Okay, I may be paraphrasing the quote slightly, but the title of this post points at what I think was the main problem with this film, and perhaps why it’s not performing quite up to some folks’ expectations…though a $53 million dollar weekend (or $70 million, including the international take) seems okay to me, and writing it off a flop already, as everyone seems anxious to do, seems to be jumping the gun just a little. Let’s see how it does over the week or so…and more importantly, how it continues to do internationally, since that seems to be saving a lot of films’ bacons lately. (‘Course, if it takes in, like, $5 million next weekend, you may be on to something.)

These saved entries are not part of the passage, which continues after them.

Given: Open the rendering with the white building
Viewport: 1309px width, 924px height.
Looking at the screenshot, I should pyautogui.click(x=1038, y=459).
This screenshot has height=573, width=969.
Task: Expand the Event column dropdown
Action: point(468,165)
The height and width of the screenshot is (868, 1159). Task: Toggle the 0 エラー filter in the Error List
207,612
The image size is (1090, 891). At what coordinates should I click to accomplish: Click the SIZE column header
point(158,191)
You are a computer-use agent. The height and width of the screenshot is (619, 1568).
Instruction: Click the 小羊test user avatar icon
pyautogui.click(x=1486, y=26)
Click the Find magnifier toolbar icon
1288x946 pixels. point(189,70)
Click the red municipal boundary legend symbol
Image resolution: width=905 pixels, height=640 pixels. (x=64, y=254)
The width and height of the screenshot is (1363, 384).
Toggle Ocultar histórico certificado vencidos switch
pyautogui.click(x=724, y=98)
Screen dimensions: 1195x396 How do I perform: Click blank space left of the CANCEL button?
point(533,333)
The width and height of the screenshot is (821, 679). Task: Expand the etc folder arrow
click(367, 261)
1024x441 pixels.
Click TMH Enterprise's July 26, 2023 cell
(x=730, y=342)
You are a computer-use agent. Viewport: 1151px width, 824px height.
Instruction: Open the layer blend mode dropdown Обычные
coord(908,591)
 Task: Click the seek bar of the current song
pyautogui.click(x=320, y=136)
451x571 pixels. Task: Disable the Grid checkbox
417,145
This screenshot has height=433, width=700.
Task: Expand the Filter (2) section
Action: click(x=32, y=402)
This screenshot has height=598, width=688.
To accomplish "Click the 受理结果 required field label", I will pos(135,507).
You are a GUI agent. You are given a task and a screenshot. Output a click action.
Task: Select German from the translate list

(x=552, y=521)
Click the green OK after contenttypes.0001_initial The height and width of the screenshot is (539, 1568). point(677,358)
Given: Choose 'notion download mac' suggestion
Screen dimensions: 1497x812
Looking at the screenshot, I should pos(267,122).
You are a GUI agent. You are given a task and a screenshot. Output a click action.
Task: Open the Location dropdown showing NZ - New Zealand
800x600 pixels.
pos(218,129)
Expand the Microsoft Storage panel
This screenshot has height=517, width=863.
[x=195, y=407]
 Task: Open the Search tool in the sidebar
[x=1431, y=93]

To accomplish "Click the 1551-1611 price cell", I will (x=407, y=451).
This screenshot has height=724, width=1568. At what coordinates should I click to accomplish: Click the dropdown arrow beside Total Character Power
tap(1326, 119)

Anyway, enough money talk…was the film any good?

Well…sorta. I liked a lot of it, some of it was…unpleasant, and essentially undermining the whole venture was a fatal conceptual flaw to the film that may have proven to be its undoing. It was enjoyable if shallow, with a thin plot that barely held the film together, and when the end comes you can’t help but think “wait…that was it?”

Lemme get into some SPOILERS after this pic of Ryan Reynolds looking befuddled…SPOILERS end after the Sinestro image farther down the post:

  • The main problem with the film is this: nobody cares about the primary menace, a big glowing cloud of evil (which has a face, at least, unlike a certain other film‘s big cloud of evil) that’s tied into the whole Green Lantern/Guardians mythology, and all that talk about “the yellow color of evil” and “the green of will” and blah blah blah no one gives a shit.

    They were partway on the right track, with Hal Jordan as the new fish-out-of-water recruit, which allows us to learn along with Hal about the Green Lantern Corps. But seriously…you’ve got Sinestro right there. A plot involving the corruption of power and fall into evil of Sinestro, with only Hal to stop him, would be a conflict of a more personal and relatable nature than the impending menace of the Giant Special Effect.

    Okay, that’s essentially the story from the direct-to-DVD animated film Green Lantern: First Flight, and I know I’ve complained about the trope of having the superhero’s main villain be a bigger, badder version of himself…but it’s a missed opportunity to have such a well-cast and performed Sinestro (played by Mark Strong) and not have him as your primary antagonist. (We are given a brief teaser in an after-movie/mid-credits bonus scene, where Sinestro dons the yellow ring…enticing, and further reminder that I would have rather watched that story than the one we got.)

    I realize this is a very fanboyish thing to do, to complain that they should have done this story instead of that story, but this seems like such an obvious thing I really wonder why they made this decision. With any luck, maybe the film will make just enough to get us the sequel they so obviously set up for.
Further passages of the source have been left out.